--- 引用文 ---

5世紀以前は交易の中継地・生産拠点だった丹後
 何故、この地域が隆盛したかと言えば、丹後は朝鮮半島から、あるいは九州北部や出雲方面からの通交の便が良く、竹野川を遡上し丹後半島を横断すれば阿蘇海に出られ、大和地域や近江、越前との繋がりが容易です。
 この仮説は長野正孝氏によって提唱されたもので、既に当ブログでも触れてきました(第44回ブログ)が、「丹後王国」の盛衰を語るには重要なので改めて確認してみます。
 長野氏は珍妙な説をしばしば打ち上げるので筆者はあまり好みませんが、この丹後半島横断説は大いに頷けます。少し長くなるが、氏の論考を纏めてみます。

 古代の手漕ぎの丸木舟では一所懸命に漕いでも時速3キロくらいの速度なので、1日に進める距離は高々20キロに過ぎない。つまり20キロごとに停泊して体を休め、水分や食料の補給をするための港の存在が不可欠(第57回ブログ)。

 日本海側には潟湖が発達しており、ほぼ20キロごとに、唐津、博多、温泉津(ゆのつ)、神西湖、東郷池、湖山池、久美浜湾、浅茂川湖、竹野湖、三方五湖、敦賀、河北潟、羽咋の邑智潟(おうちがた)と続き、尺取虫のように東西を行き来することができる。湾内は波も穏やかで舟を停泊させるには絶好の条件をそなえている(第40回ブログ)。

 しかし山陰を出雲方面から東へ進んでくると、手漕ぎの舟では丹後半島を廻るには地図上で7日かかるが、その日の停泊地が存在しない。特に丹後半島の先端部40キロは、丹後松島や経ヶ岬、蒲入の海のように、岩が切り立っており、舟を停泊できる場所が東側の伊根(舟屋で有名)までない。

 岩稜だらけの海岸に沿って40キロ漕ぎ続けることは不可能ではないが、体力には限界があり、東風と西風が吹くと、舟は沖に流されるか崖に叩きつけられ、大変危険である。


<国土地理院デジタル標高地形図を加工>


<長野正孝氏の著作を加工して転載>

 筆者は2011年6月に宮津から伊根、経ヶ岬、琴引浜、久美浜までをドライブしていますが、丹後松島まではリアス式地形が連なり、人力の小舟が接岸することの困難さを実感しました。

---

_課題:_
引用文によると、古代の手漕ぎの丸木舟で1日に進める距離はどの程度か。

--- 提供データ ---

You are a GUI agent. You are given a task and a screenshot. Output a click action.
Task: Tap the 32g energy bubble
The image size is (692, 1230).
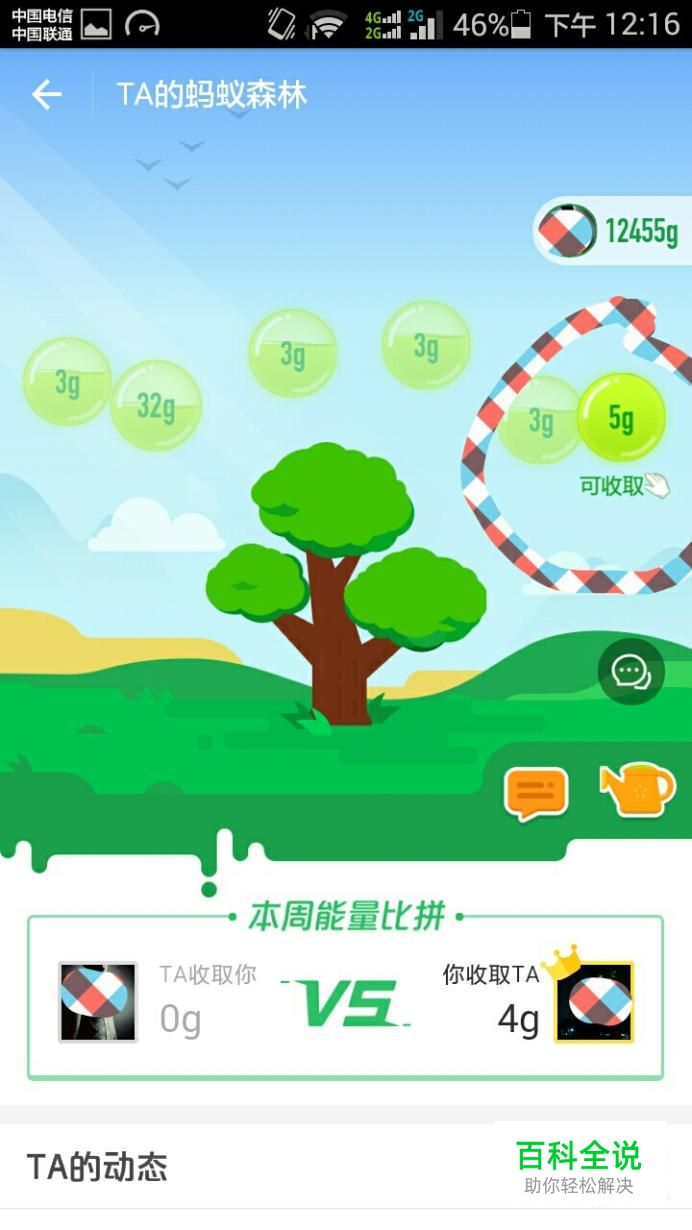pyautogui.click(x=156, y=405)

---

_課題の出力:_
高々20キロ。